Last week, the father of a 15-year-old girl near Houston complained to her high school about one of the reading assignments and felt it should be banned from the school. The book? Ray Bradbury’s anti-censorship novel Fahrenheit 451. And, last week was Banned Books Week, too. Ironic. Houston Community Newspapers (pop-up warning) via Boing Boing
I’m not always sure how I feel about things like this. In this case, I’m pretty squarely for keeping the book on the curriculum, largely because it’s a darn good book, and because I don’t agree with censorship and I think the book has a necessary message. But the kicker here is that the man hasn’t even read it! Direct quote from the original article: “It’s just all kinds of filth,” said Alton Verm, adding that he had not read Fahrenheit 451.” I’m sorry, but I don’t think you should be allowed to challenge a book unless you’ve read it. Otherwise, how do you know that it contains “all kinds of filth,” or that the “all kinds of filth” isn’t sufficiently offset by good qualities in the book? That just makes you look willfully ignorant.

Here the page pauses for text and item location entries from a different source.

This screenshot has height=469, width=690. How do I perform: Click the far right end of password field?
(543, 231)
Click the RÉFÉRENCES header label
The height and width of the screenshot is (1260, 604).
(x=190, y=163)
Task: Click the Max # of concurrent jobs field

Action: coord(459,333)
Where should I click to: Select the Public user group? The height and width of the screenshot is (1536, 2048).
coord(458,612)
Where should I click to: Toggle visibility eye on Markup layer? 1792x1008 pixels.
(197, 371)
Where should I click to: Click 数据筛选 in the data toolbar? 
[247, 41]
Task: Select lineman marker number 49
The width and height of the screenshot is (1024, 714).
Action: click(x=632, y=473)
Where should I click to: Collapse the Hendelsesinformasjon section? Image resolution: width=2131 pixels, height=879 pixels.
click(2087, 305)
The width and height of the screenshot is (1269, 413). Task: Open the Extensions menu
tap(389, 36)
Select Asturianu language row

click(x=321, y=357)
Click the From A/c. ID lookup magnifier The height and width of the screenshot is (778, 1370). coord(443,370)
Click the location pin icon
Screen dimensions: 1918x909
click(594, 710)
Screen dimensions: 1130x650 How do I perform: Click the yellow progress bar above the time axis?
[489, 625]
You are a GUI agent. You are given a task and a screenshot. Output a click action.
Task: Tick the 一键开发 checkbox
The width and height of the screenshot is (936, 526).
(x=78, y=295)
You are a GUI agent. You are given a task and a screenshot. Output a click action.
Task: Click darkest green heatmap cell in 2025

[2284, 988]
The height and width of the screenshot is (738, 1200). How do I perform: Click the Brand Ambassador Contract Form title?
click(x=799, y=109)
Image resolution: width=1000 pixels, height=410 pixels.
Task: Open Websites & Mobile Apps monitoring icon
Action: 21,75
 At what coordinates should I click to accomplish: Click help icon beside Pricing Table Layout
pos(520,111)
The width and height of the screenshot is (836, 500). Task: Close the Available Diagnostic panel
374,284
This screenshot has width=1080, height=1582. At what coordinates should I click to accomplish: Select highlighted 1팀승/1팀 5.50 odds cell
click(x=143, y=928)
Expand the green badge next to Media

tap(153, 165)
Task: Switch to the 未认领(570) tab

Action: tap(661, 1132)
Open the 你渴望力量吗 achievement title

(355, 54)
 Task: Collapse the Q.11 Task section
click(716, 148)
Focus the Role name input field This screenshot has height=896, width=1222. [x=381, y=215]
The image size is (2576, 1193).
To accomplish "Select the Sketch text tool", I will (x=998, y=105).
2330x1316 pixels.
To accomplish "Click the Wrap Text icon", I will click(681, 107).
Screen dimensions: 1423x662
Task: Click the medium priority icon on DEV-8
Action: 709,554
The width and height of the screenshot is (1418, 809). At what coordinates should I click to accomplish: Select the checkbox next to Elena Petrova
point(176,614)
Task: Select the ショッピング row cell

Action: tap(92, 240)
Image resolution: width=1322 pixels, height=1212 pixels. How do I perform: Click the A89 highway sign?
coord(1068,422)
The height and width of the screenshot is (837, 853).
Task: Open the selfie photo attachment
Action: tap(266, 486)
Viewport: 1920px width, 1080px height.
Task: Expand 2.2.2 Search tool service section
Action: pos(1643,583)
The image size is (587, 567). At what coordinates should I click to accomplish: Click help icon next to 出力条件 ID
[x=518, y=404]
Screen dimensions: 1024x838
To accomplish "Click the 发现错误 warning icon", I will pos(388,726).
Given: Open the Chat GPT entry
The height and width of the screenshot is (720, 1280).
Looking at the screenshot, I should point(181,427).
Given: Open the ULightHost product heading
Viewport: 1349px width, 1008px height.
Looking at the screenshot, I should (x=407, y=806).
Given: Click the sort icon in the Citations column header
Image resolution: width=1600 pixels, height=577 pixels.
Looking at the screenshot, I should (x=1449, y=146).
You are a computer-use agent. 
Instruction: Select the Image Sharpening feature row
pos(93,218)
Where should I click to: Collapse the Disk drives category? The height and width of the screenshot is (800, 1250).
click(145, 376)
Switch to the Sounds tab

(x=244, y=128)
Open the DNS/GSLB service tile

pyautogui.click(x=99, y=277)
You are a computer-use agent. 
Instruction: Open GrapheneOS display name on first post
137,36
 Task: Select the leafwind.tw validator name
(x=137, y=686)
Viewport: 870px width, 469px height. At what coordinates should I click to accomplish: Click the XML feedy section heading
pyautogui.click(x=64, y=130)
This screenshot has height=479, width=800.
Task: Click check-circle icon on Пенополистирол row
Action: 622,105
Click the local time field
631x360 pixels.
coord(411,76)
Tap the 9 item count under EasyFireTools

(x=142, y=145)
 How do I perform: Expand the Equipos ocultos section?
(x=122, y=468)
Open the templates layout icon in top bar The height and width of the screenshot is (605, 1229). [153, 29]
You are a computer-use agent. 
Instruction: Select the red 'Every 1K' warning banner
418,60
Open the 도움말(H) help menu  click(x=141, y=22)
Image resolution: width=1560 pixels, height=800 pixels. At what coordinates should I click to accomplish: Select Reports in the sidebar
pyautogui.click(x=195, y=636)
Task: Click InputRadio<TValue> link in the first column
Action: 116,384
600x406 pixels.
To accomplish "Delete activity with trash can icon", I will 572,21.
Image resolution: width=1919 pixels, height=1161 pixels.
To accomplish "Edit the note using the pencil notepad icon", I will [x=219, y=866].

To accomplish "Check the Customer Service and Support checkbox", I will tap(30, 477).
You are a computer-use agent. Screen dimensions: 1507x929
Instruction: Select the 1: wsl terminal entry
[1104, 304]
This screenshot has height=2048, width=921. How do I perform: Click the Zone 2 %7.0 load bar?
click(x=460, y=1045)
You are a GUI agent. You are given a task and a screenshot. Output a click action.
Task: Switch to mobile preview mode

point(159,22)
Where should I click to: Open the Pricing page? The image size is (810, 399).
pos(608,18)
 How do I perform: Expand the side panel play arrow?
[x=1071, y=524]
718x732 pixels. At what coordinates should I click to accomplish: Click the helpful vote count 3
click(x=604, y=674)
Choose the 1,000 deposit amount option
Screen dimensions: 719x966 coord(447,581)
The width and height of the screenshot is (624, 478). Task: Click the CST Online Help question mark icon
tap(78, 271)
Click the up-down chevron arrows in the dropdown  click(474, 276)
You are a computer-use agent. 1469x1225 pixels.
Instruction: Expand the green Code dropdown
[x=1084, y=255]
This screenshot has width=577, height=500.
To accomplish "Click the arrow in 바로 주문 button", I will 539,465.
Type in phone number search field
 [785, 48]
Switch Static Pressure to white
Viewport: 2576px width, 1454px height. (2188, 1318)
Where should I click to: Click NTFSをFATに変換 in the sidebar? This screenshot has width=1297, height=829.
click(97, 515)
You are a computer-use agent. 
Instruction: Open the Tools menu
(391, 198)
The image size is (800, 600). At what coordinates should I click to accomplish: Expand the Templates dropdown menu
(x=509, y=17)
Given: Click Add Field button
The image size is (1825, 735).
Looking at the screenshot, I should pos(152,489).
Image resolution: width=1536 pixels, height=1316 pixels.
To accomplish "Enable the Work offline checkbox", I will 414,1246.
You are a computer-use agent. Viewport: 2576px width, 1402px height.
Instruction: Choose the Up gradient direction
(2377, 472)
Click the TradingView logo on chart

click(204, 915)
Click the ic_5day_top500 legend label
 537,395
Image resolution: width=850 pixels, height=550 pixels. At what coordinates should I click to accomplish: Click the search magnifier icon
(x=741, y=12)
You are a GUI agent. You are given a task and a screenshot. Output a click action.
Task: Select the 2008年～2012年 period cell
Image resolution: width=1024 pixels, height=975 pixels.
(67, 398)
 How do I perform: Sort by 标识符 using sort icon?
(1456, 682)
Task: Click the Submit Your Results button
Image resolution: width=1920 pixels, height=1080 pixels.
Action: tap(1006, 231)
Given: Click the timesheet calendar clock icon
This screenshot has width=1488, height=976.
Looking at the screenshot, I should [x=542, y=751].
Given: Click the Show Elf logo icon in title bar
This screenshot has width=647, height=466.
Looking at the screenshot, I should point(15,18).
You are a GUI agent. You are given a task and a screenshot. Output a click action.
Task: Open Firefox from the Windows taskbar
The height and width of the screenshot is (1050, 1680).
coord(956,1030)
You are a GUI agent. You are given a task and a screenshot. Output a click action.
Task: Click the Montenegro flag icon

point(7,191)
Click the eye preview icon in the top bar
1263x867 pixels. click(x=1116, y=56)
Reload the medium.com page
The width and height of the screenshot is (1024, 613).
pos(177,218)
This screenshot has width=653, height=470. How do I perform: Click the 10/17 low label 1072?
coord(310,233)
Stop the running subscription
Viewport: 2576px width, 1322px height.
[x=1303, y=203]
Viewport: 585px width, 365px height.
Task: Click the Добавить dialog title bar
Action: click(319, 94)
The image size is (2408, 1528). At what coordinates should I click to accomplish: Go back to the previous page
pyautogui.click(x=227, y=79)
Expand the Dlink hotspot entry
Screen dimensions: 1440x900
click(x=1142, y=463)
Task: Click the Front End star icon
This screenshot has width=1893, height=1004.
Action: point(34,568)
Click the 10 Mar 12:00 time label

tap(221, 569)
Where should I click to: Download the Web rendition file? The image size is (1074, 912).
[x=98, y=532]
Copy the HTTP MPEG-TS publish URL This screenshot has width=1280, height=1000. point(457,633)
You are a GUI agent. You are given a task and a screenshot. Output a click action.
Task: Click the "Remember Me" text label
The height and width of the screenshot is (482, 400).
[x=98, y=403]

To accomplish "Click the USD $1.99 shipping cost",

On the other hand, I do think that parents should have a say in what their children read, and I appreciate parents who care enough about their children to care what they’re reading and watching. But it seems to me that care would be better exercised by reading/watching things before they do and with them and being ready to discuss problematic issues. Dad can’t keep the world out forever, and better she learns discernment while in a safe environment than be thrown into the world wholesale in a few years when she goes to college.